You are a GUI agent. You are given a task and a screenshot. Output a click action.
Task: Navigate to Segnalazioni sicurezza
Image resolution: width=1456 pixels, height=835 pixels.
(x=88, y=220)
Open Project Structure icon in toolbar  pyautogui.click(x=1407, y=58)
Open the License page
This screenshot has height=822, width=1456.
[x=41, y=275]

----

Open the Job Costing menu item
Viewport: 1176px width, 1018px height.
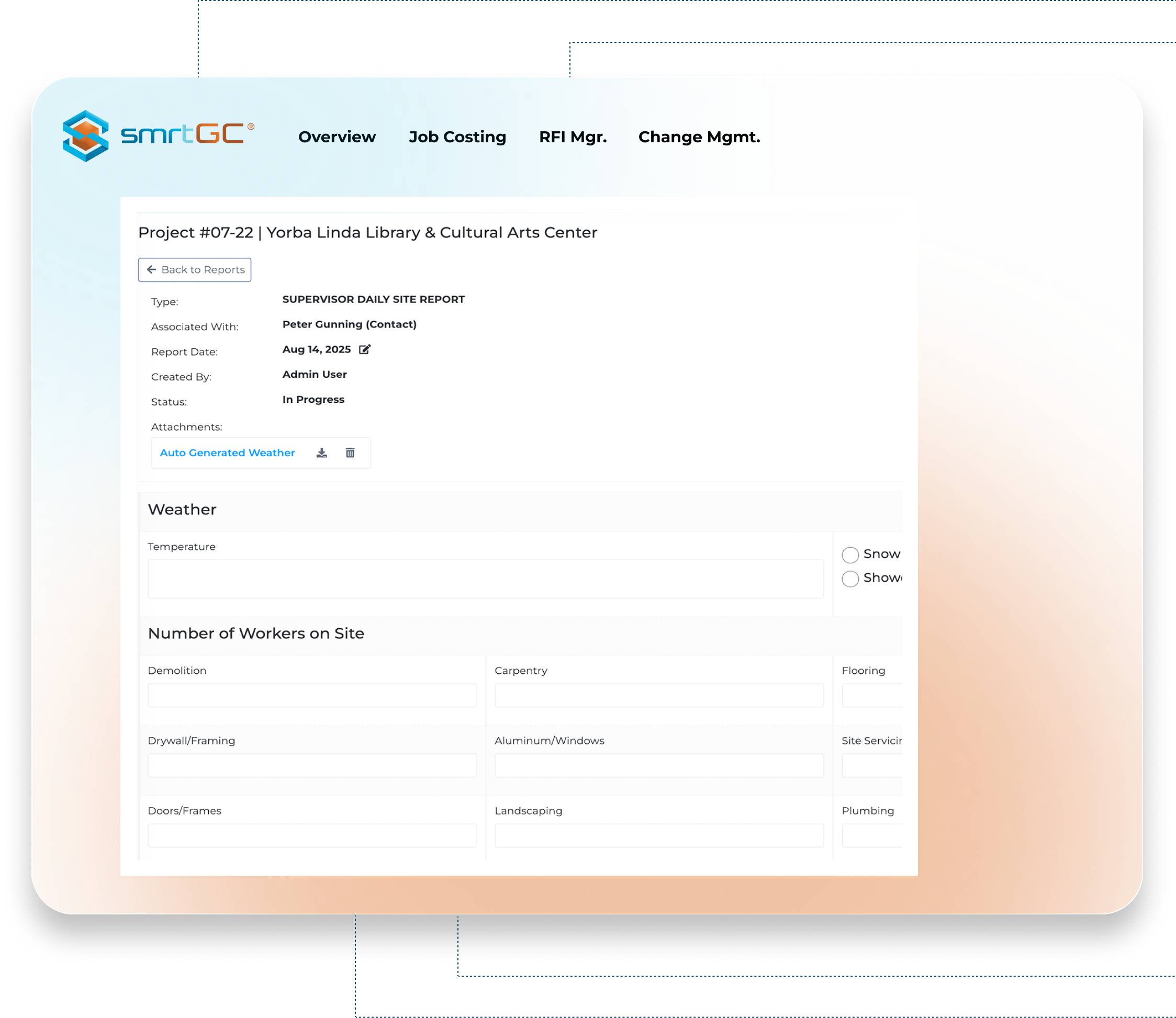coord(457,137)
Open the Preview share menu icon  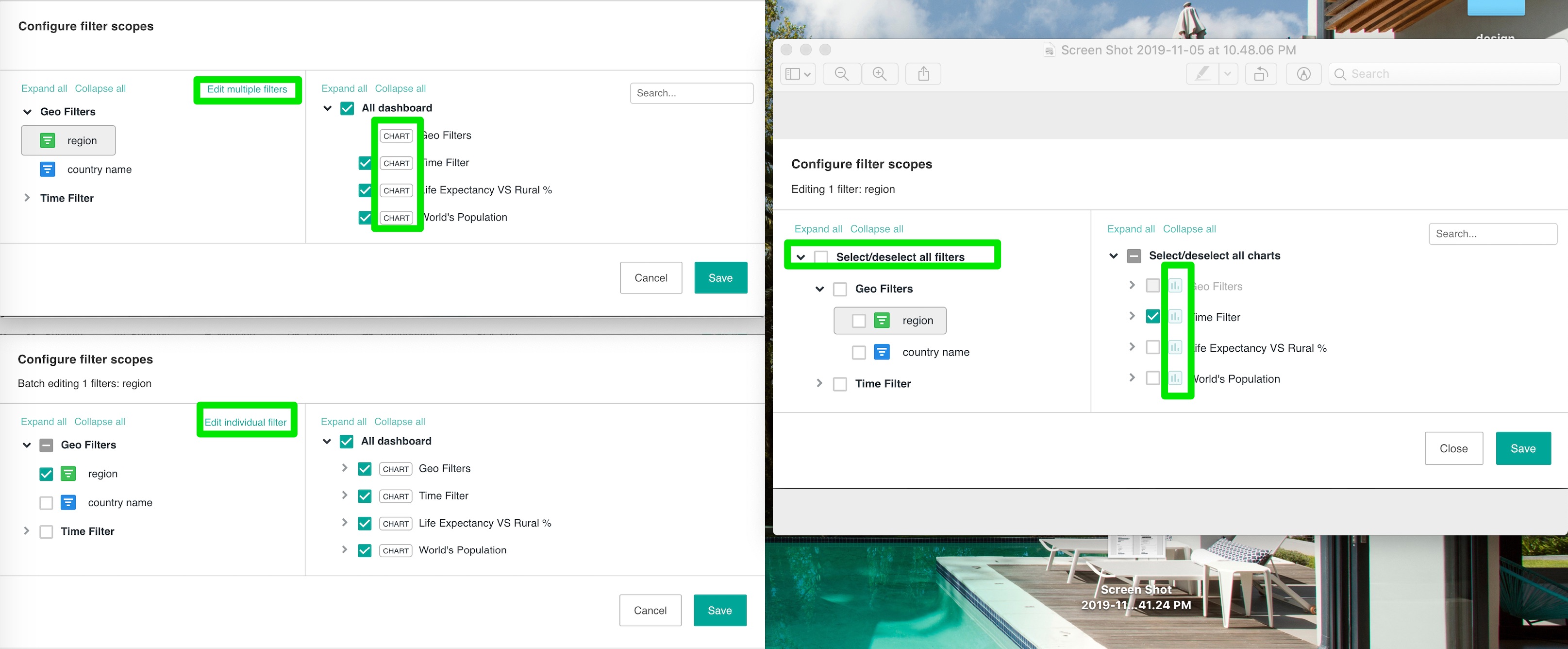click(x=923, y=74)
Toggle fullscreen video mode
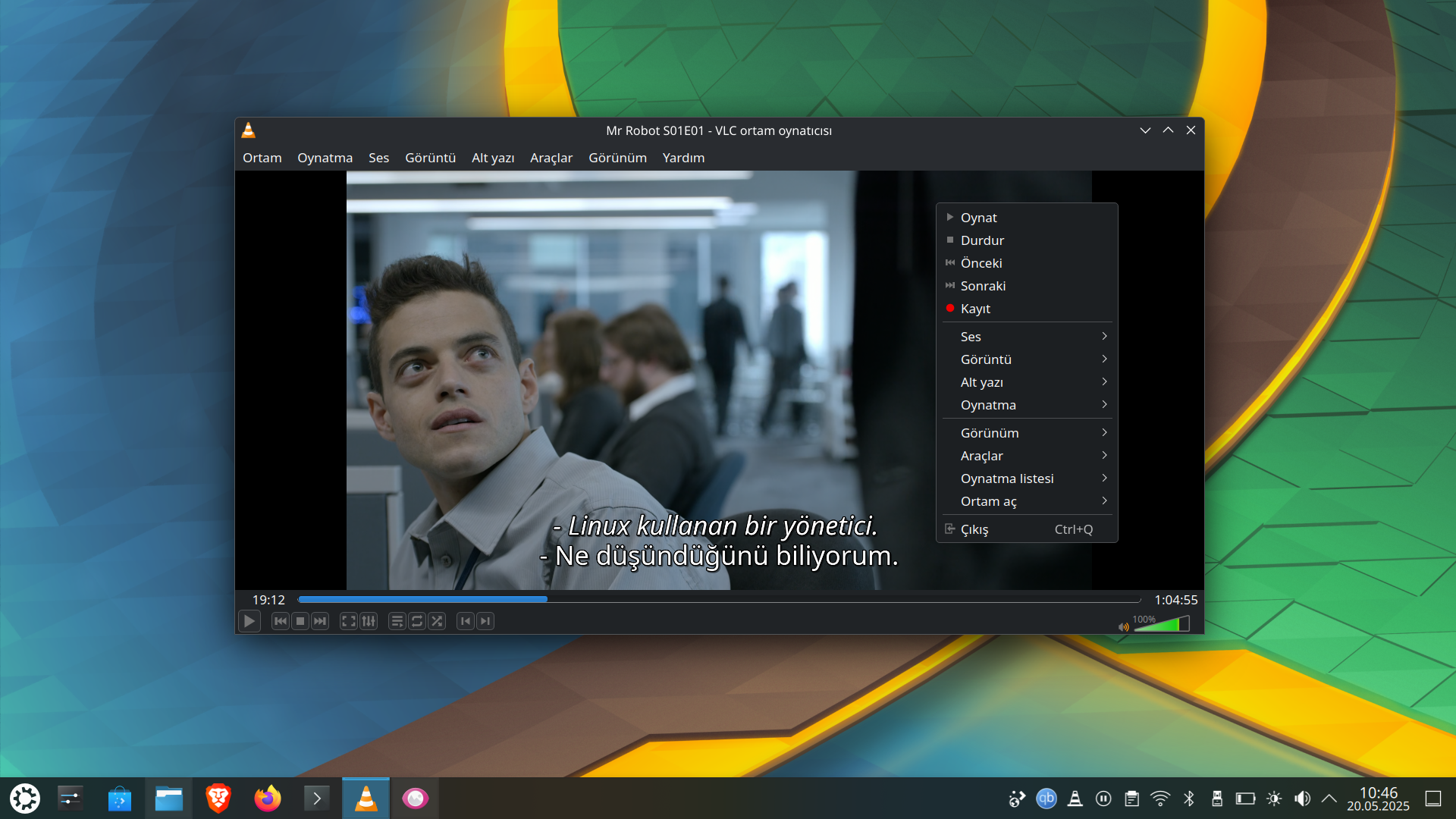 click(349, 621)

----

**EXERCISE BRIEF:**
Return exactly, and only, the lines above starting at the line that contains "You are a GUI" and ending at the line that contains "Open the License page".

**RESPONSE TO THE EXERCISE:**
You are a GUI agent. You are given a task and a screenshot. Output a click action.
Task: Navigate to Segnalazioni sicurezza
Image resolution: width=1456 pixels, height=835 pixels.
(x=88, y=220)
Open Project Structure icon in toolbar  pyautogui.click(x=1407, y=58)
Open the License page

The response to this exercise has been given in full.